_Übungsziel:_
Überführe die folgenden Zeilen in eine JSON-Liste aus Strings, mit einem Eintrag pro Zeile und ohne Leerzeilen.
+ + + + +
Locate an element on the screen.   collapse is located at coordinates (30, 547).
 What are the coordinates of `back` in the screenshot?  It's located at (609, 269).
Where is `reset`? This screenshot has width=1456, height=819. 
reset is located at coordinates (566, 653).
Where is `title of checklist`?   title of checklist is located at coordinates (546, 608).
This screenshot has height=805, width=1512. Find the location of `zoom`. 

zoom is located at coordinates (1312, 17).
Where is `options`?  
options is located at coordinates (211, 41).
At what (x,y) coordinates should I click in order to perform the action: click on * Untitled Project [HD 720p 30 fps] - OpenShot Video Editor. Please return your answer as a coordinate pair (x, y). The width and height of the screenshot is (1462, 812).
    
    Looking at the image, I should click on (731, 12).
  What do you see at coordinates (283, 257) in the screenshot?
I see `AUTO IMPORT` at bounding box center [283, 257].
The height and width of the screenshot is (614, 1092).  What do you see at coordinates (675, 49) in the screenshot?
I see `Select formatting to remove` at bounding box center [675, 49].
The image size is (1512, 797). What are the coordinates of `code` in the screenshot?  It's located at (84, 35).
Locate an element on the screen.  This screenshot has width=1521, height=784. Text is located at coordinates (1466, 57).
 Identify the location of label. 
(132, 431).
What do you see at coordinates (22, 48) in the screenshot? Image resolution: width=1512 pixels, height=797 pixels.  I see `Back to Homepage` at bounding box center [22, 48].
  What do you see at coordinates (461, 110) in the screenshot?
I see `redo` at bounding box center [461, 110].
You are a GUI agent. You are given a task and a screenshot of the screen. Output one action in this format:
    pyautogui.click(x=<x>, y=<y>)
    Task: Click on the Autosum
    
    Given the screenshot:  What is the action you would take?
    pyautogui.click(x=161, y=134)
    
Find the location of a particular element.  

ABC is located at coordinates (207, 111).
+ + + + +
_Ergebnis:_
[
  "Locate an element on the screen.   collapse is located at coordinates (30, 547).",
  " What are the coordinates of `back` in the screenshot?  It's located at (609, 269).",
  "Where is `reset`? This screenshot has width=1456, height=819. ",
  "reset is located at coordinates (566, 653).",
  "Where is `title of checklist`?   title of checklist is located at coordinates (546, 608).",
  "This screenshot has height=805, width=1512. Find the location of `zoom`. ",
  "zoom is located at coordinates (1312, 17).",
  "Where is `options`?  ",
  "options is located at coordinates (211, 41).",
  "At what (x,y) coordinates should I click in order to perform the action: click on * Untitled Project [HD 720p 30 fps] - OpenShot Video Editor. Please return your answer as a coordinate pair (x, y). The width and height of the screenshot is (1462, 812).",
  "    Looking at the image, I should click on (731, 12).",
  "  What do you see at coordinates (283, 257) in the screenshot?",
  "I see `AUTO IMPORT` at bounding box center [283, 257].",
  "The height and width of the screenshot is (614, 1092).  What do you see at coordinates (675, 49) in the screenshot?",
  "I see `Select formatting to remove` at bounding box center [675, 49].",
  "The image size is (1512, 797). What are the coordinates of `code` in the screenshot?  It's located at (84, 35).",
  "Locate an element on the screen.  This screenshot has width=1521, height=784. Text is located at coordinates (1466, 57).",
  " Identify the location of label. ",
  "(132, 431).",
  "What do you see at coordinates (22, 48) in the screenshot? Image resolution: width=1512 pixels, height=797 pixels.  I see `Back to Homepage` at bounding box center [22, 48].",
  "  What do you see at coordinates (461, 110) in the screenshot?",
  "I see `redo` at bounding box center [461, 110].",
  "You are a GUI agent. You are given a task and a screenshot of the screen. Output one action in this format:",
  "    pyautogui.click(x=<x>, y=<y>)",
  "    Task: Click on the Autosum",
  "    Given the screenshot:  What is the action you would take?",
  "    pyautogui.click(x=161, y=134)",
  "Find the location of a particular element.  ",
  "ABC is located at coordinates (207, 111)."
]